:: Extracted data entries ::
==*==
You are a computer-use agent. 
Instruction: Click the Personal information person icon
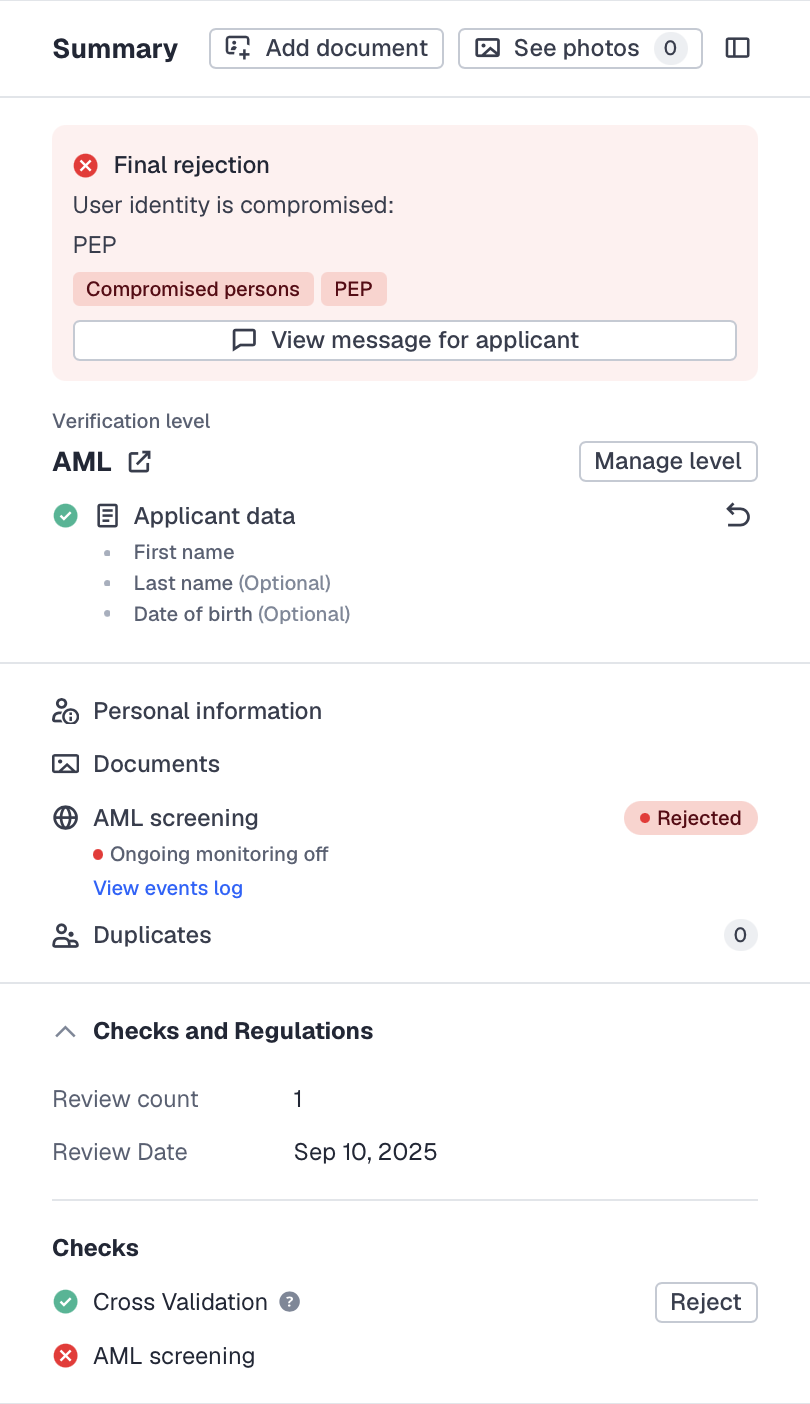(65, 712)
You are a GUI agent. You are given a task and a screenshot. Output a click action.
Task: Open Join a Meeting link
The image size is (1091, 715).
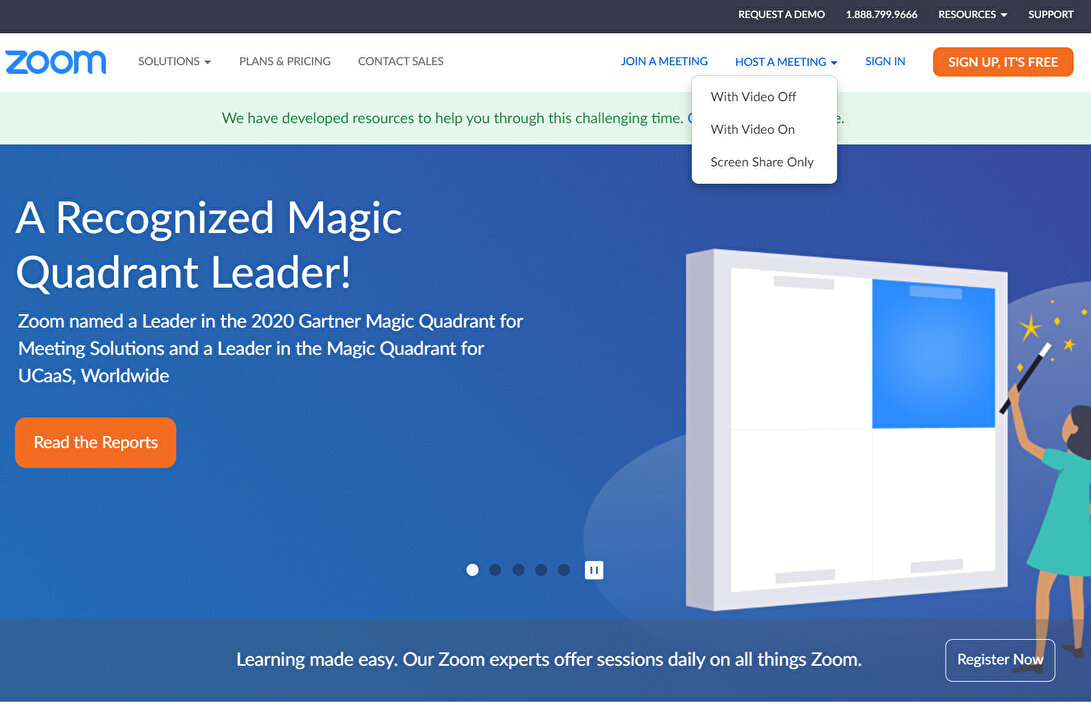(x=664, y=62)
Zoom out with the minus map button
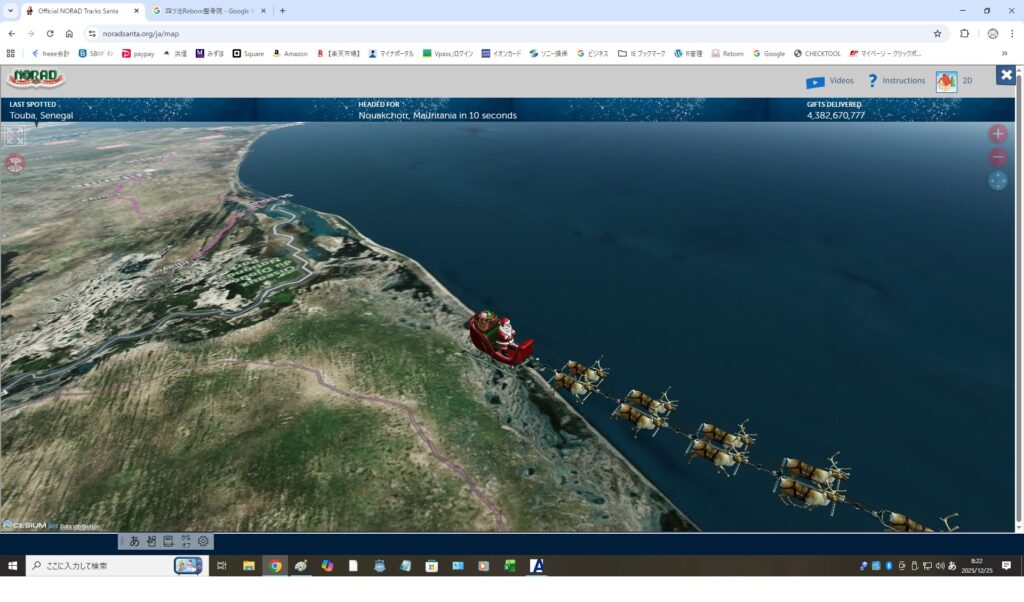Image resolution: width=1024 pixels, height=602 pixels. pyautogui.click(x=997, y=157)
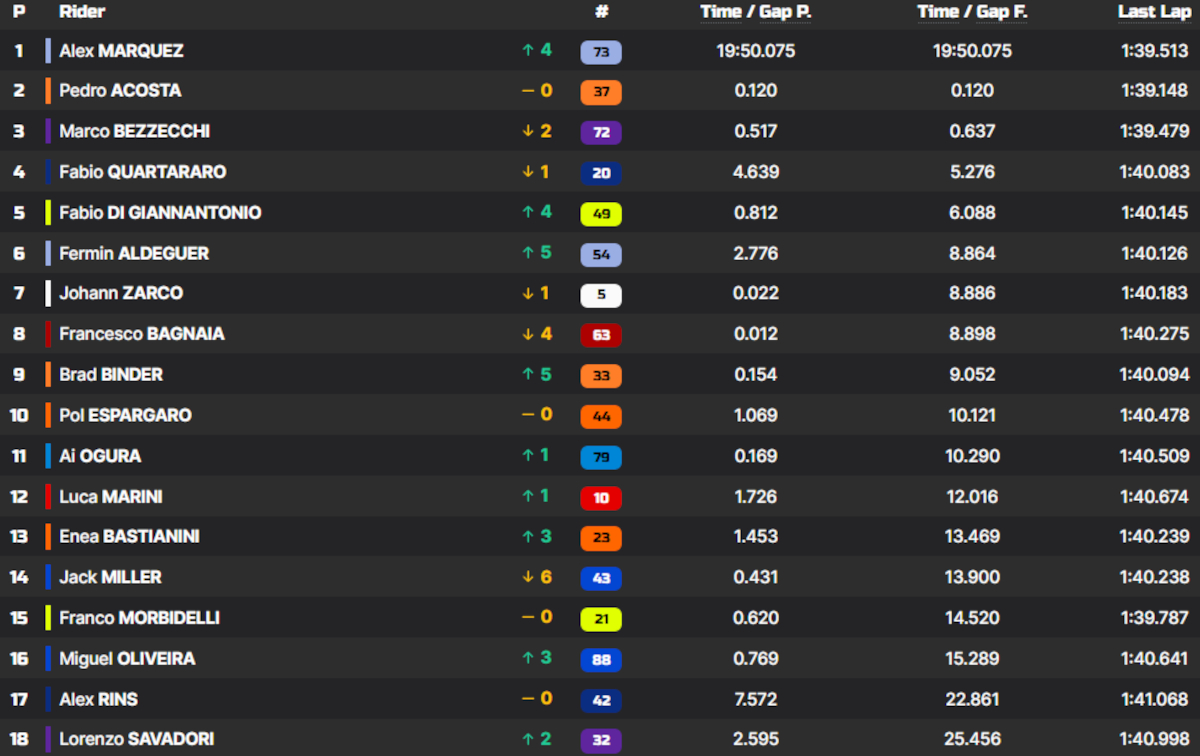
Task: Click the Time / Gap F. header
Action: pyautogui.click(x=972, y=12)
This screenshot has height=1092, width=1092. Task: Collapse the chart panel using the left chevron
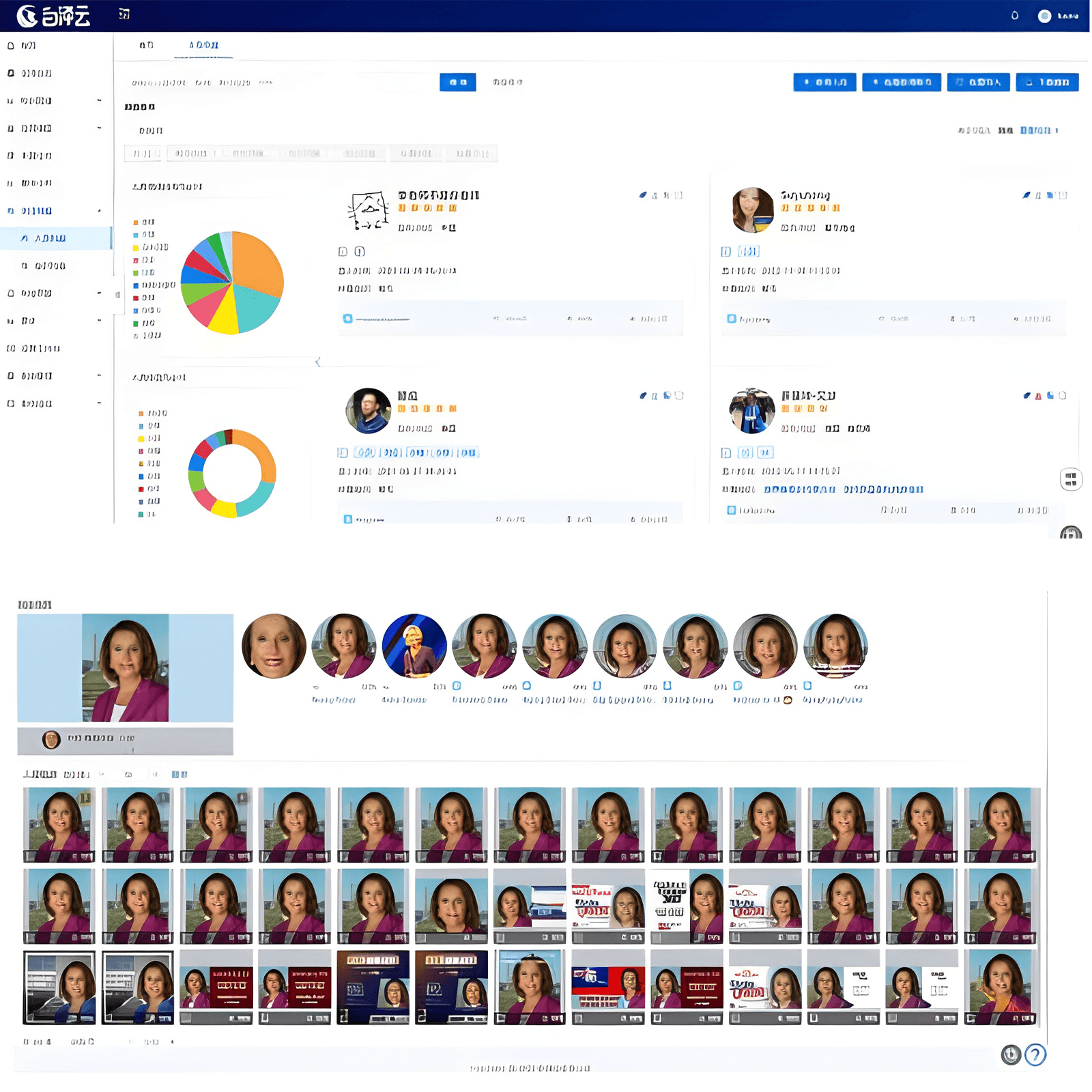(x=318, y=362)
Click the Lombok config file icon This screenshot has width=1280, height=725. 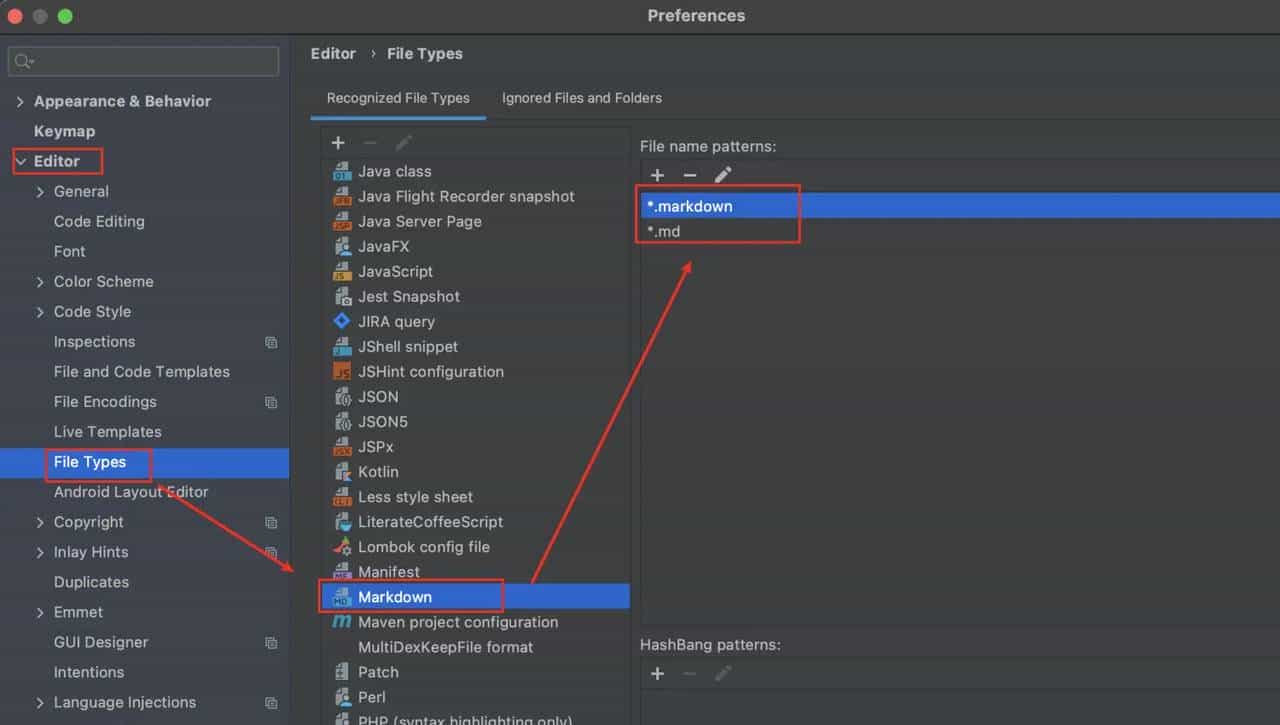coord(342,547)
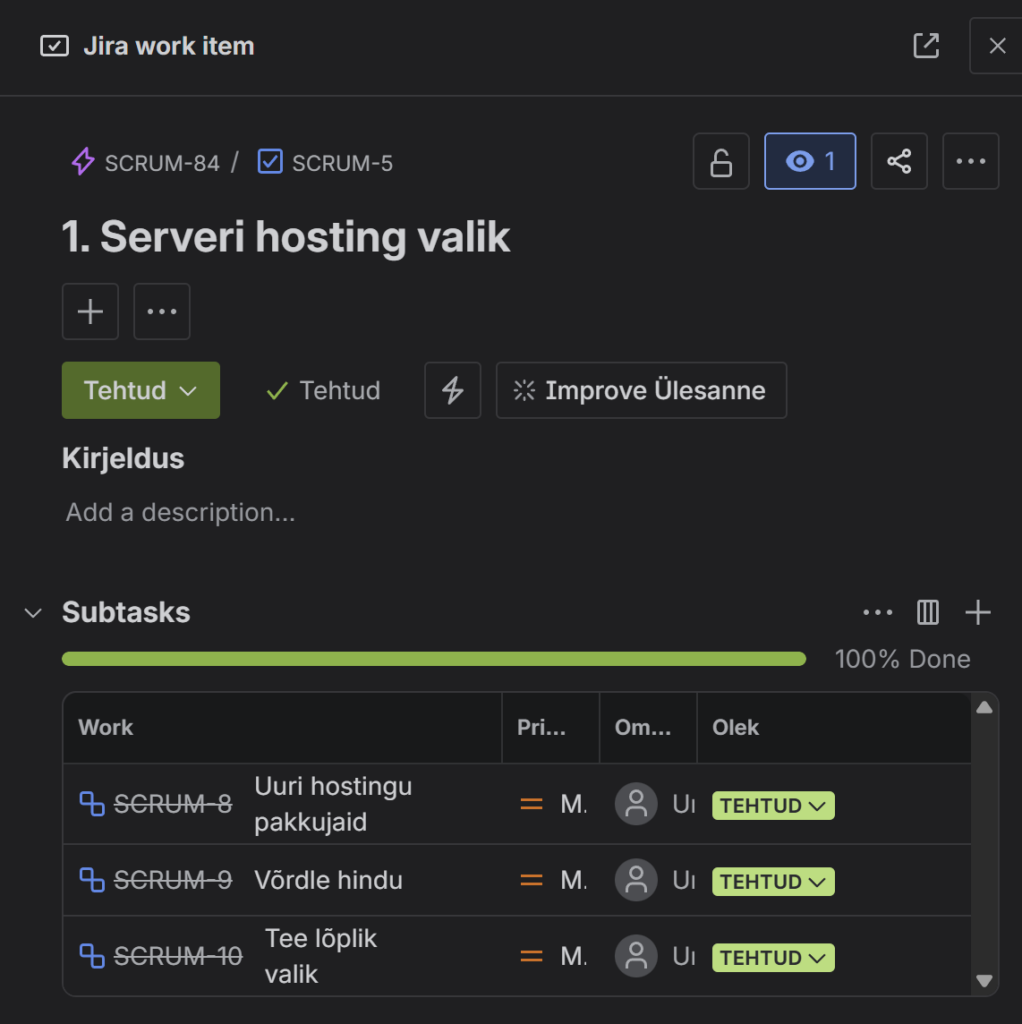Toggle the watch eye button
The height and width of the screenshot is (1024, 1022).
pos(810,161)
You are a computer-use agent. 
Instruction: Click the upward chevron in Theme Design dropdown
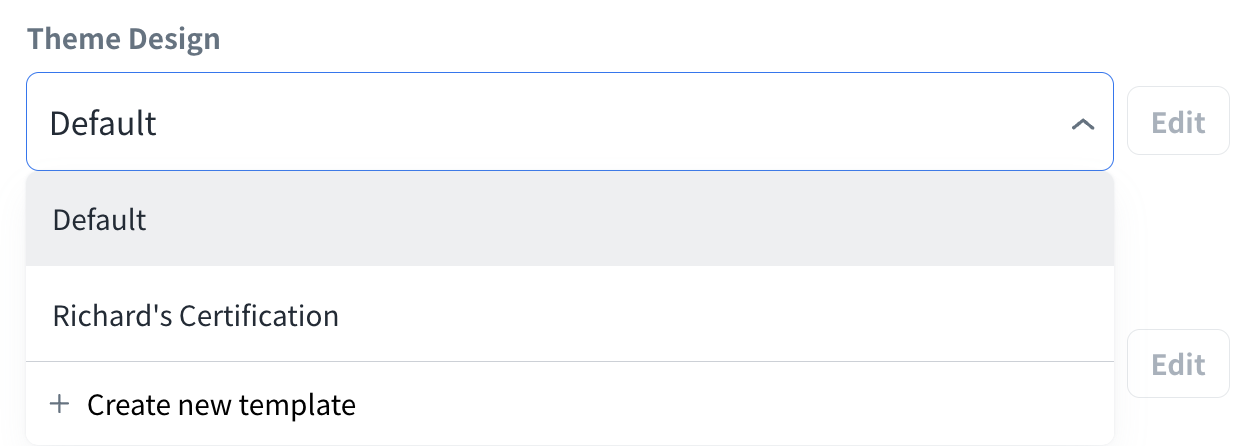pos(1082,125)
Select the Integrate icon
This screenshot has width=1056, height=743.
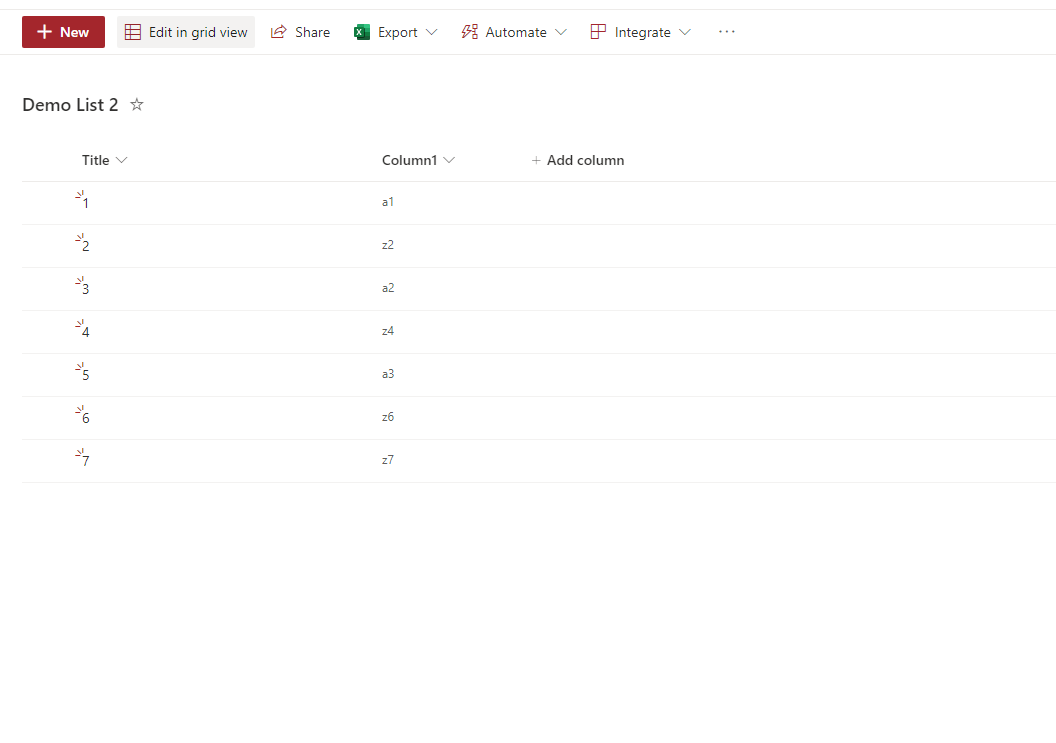point(598,31)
==*==
:: Work request ::
Leaving the pictures out, copy exactly the lines from the line that contains "Select the Integrate icon" to the last line of the data, both ends included.

:: Task response ::
Select the Integrate icon
This screenshot has width=1056, height=743.
point(598,31)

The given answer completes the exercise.